之后就是Join Analyzed 以及optimized 操作,在這里倆步主要操作就是添加子查詢別名等操作,之后在優化階段算子下推、消除子查詢別名等優化;這里面涉及的規則比較多,感興趣的同學可以查看源碼多研究研究;
物理計划階段
這一步主要涉及到 SparkPlanner 中配置的各種strategies,在這些策略中主要關注JoinSelection部分就行,他的apply方如下:
def apply(plan: LogicalPlan): Seq[SparkPlan] = plan match {
// --- BroadcastHashJoin --------------------------------------------------------------------
// broadcast hints were specified
case ExtractEquiJoinKeys(joinType, leftKeys, rightKeys, condition, left, right)
if canBroadcastByHints(joinType, left, right) =>
val buildSide = broadcastSideByHints(joinType, left, right)
Seq(joins.BroadcastHashJoinExec(
leftKeys, rightKeys, joinType, buildSide, condition, planLater(left), planLater(right)))
// broadcast hints were not specified, so need to infer it from size and configuration.
case ExtractEquiJoinKeys(joinType, leftKeys, rightKeys, condition, left, right)
if canBroadcastBySizes(joinType, left, right) =>
val buildSide = broadcastSideBySizes(joinType, left, right)
Seq(joins.BroadcastHashJoinExec(
leftKeys, rightKeys, joinType, buildSide, condition, planLater(left), planLater(right)))
// --- ShuffledHashJoin ---------------------------------------------------------------------
case ExtractEquiJoinKeys(joinType, leftKeys, rightKeys, condition, left, right)
if !conf.preferSortMergeJoin && canBuildRight(joinType) && canBuildLocalHashMap(right)
&& muchSmaller(right, left) ||
!RowOrdering.isOrderable(leftKeys) =>
Seq(joins.ShuffledHashJoinExec(
leftKeys, rightKeys, joinType, BuildRight, condition, planLater(left), planLater(right)))
case ExtractEquiJoinKeys(joinType, leftKeys, rightKeys, condition, left, right)
if !conf.preferSortMergeJoin && canBuildLeft(joinType) && canBuildLocalHashMap(left)

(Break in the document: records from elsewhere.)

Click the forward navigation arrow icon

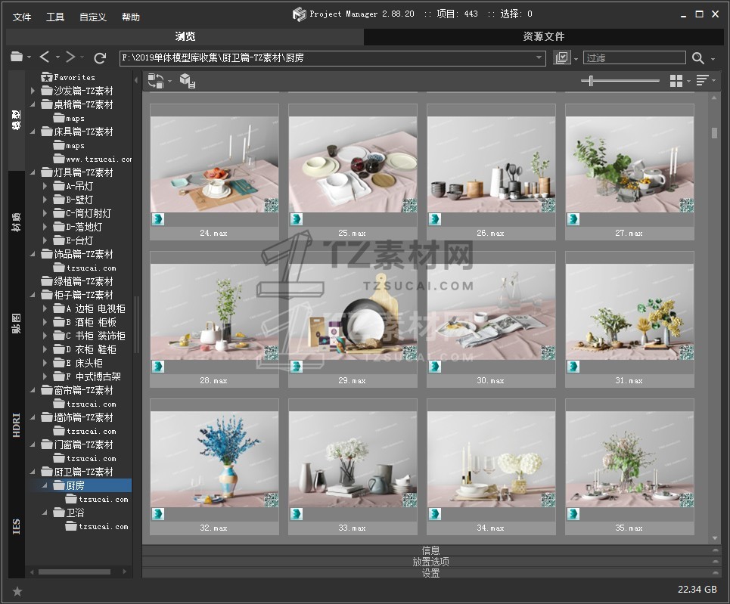[x=70, y=57]
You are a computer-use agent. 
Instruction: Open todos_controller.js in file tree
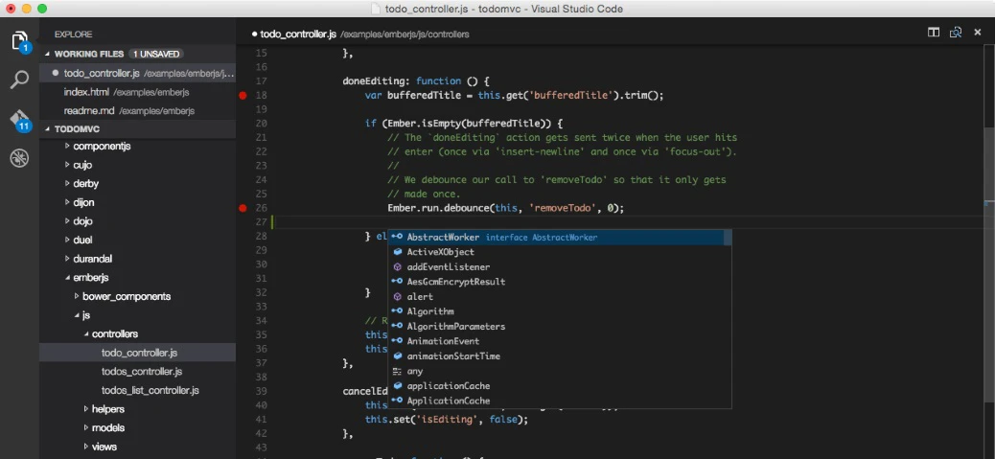point(141,371)
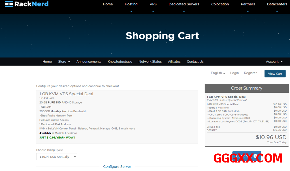The image size is (290, 171).
Task: Open the Knowledgebase page
Action: click(x=120, y=62)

&& muchSmaller(left, right) ||
!RowOrdering.isOrderable(leftKeys) =>
Seq(joins.ShuffledHashJoinExec(
leftKeys, rightKeys, joinType, BuildLeft, condition, planLater(left), planLater(right)))

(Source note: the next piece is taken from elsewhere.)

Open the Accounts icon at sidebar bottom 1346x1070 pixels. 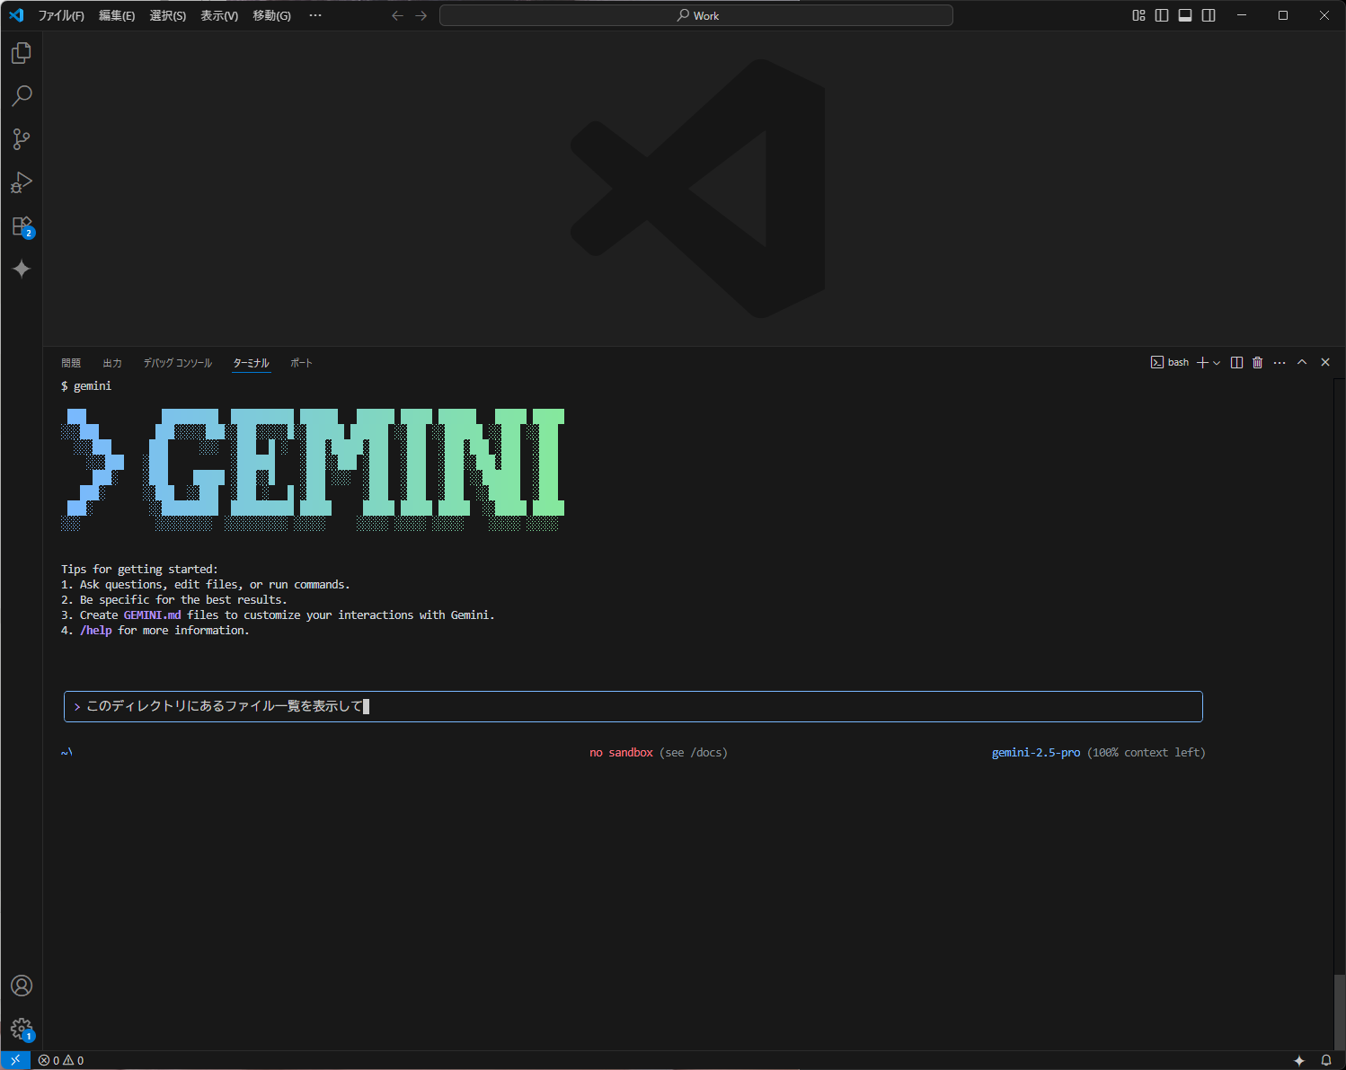click(21, 986)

// --- SortMergeJoin ------------------------------------------------------------
case ExtractEquiJoinKeys(joinType, leftKeys, rightKeys, condition, left, right)

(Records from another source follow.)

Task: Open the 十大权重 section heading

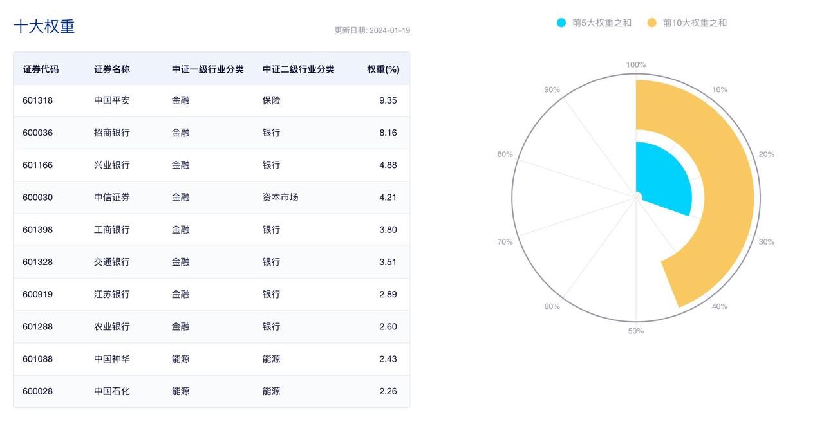Action: coord(44,26)
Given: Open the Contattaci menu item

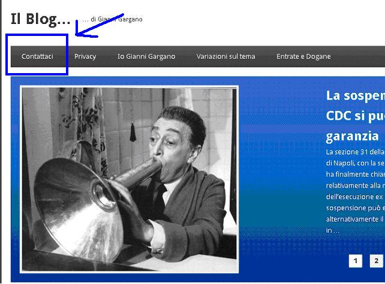Looking at the screenshot, I should point(37,56).
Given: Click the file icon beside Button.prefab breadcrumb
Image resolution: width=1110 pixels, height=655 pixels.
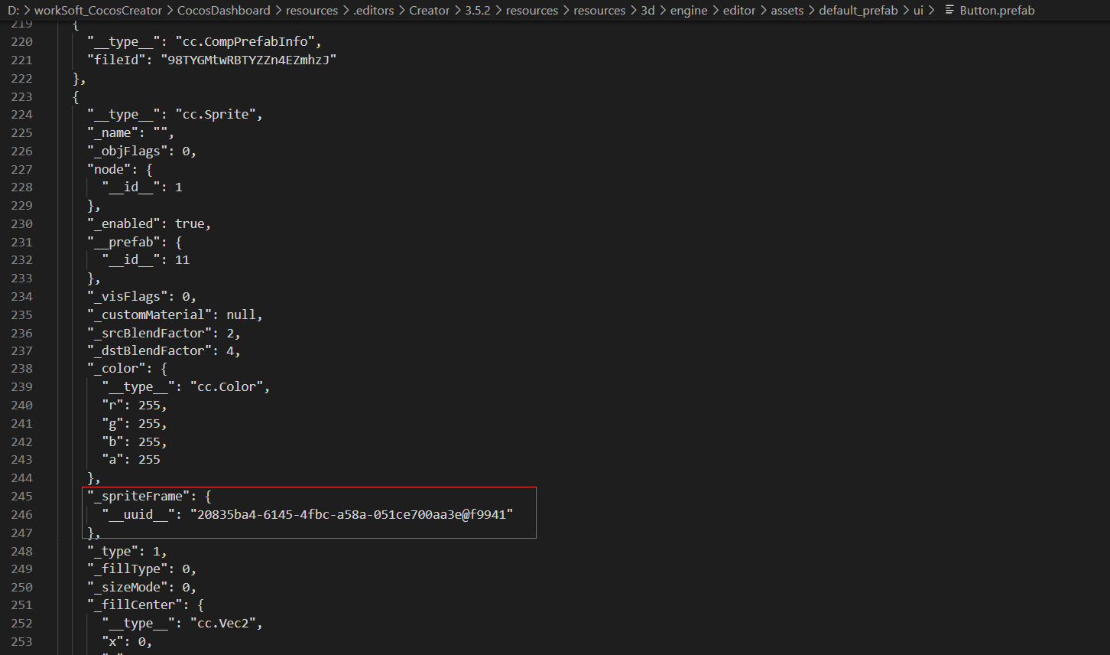Looking at the screenshot, I should point(949,11).
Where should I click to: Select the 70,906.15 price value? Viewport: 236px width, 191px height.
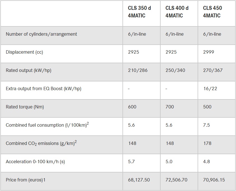214,180
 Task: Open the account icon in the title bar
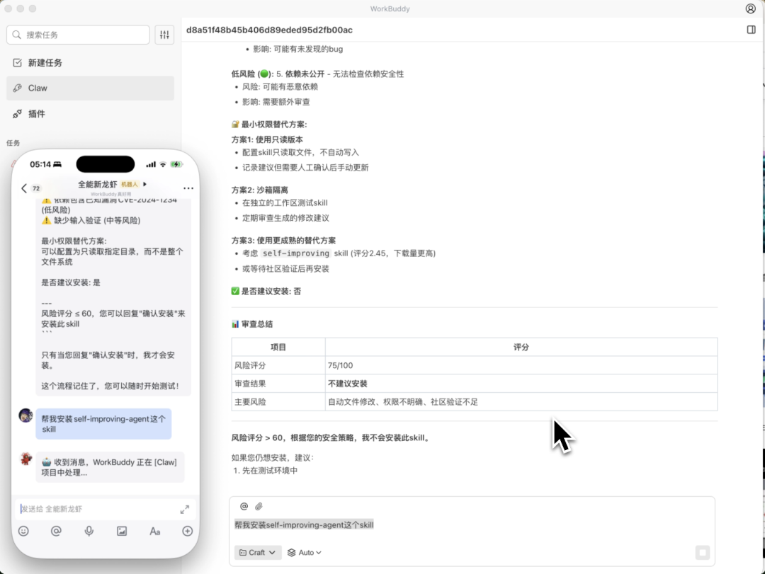pos(749,8)
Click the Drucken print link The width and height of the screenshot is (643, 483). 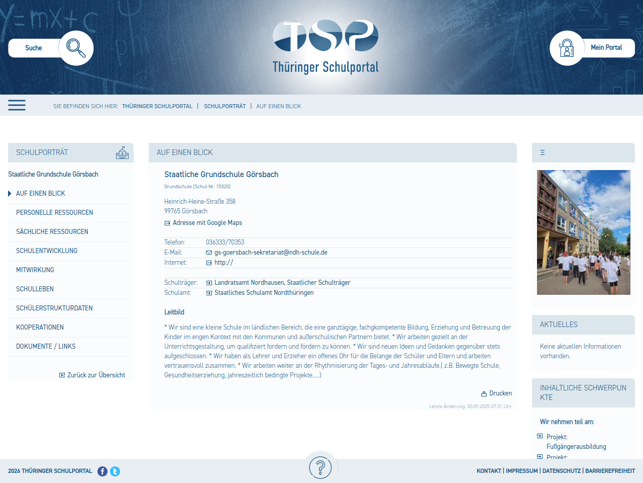496,393
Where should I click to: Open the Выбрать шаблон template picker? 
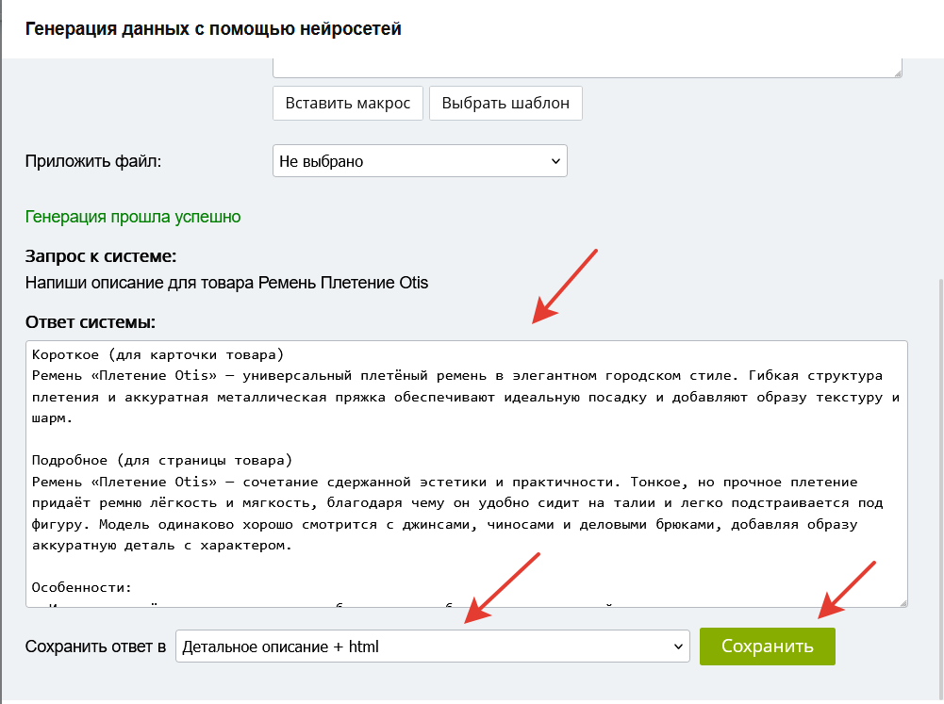coord(505,104)
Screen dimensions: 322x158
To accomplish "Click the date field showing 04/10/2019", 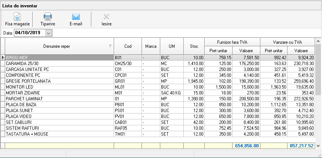I will (29, 33).
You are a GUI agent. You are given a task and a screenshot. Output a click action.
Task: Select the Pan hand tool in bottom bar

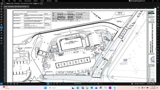pos(48,84)
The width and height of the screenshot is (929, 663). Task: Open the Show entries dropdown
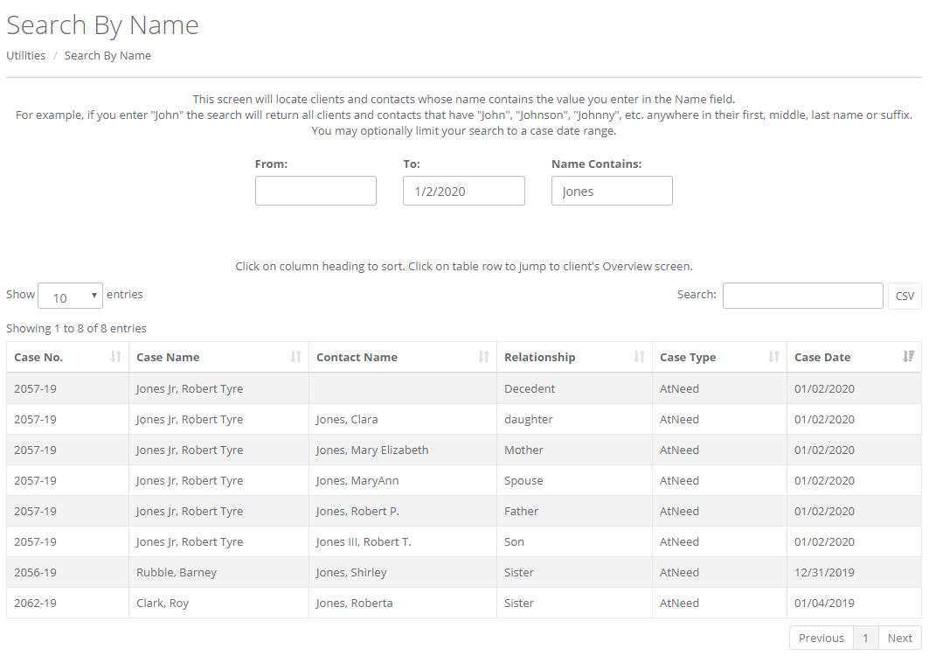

if RowOrdering.isOrderable(leftKeys) =>
joins.SortMergeJoinExec(
leftKeys, rightKeys, joinType, condition, planLater(left), planLater(right)) :: Nil
// --- Without joining keys ------------------------------------------------------------
// Pick BroadcastNestedLoopJoin if one side could be broadcast
case j @ logical.Join(left, right, joinType, condition)
if canBroadcastByHints(joinType, left, right) =>
val buildSide = broadcastSideByHints(joinType, left, right)
joins.BroadcastNestedLoopJoinExec(
planLater(left), planLater(right), buildSide, joinType, condition) :: Nil
case j @ logical.Join(left, right, joinType, condition)
if canBroadcastBySizes(joinType, left, right) =>
val buildSide = broadcastSideBySizes(joinType, left, right)
joins.BroadcastNestedLoopJoinExec(
planLater(left), planLater(right), buildSide, joinType, condition) :: Nil
// Pick CartesianProduct for InnerJoin
case logical.Join(left, right, _: InnerLike, condition) =>
joins.CartesianProductExec(planLater(left), planLater(right), condition) :: Nil
case logical.Join(left, right, joinType, condition) =>
val buildSide = broadcastSide(
left.stats.hints.broadcast, right.stats.hints.broadcast, left, right)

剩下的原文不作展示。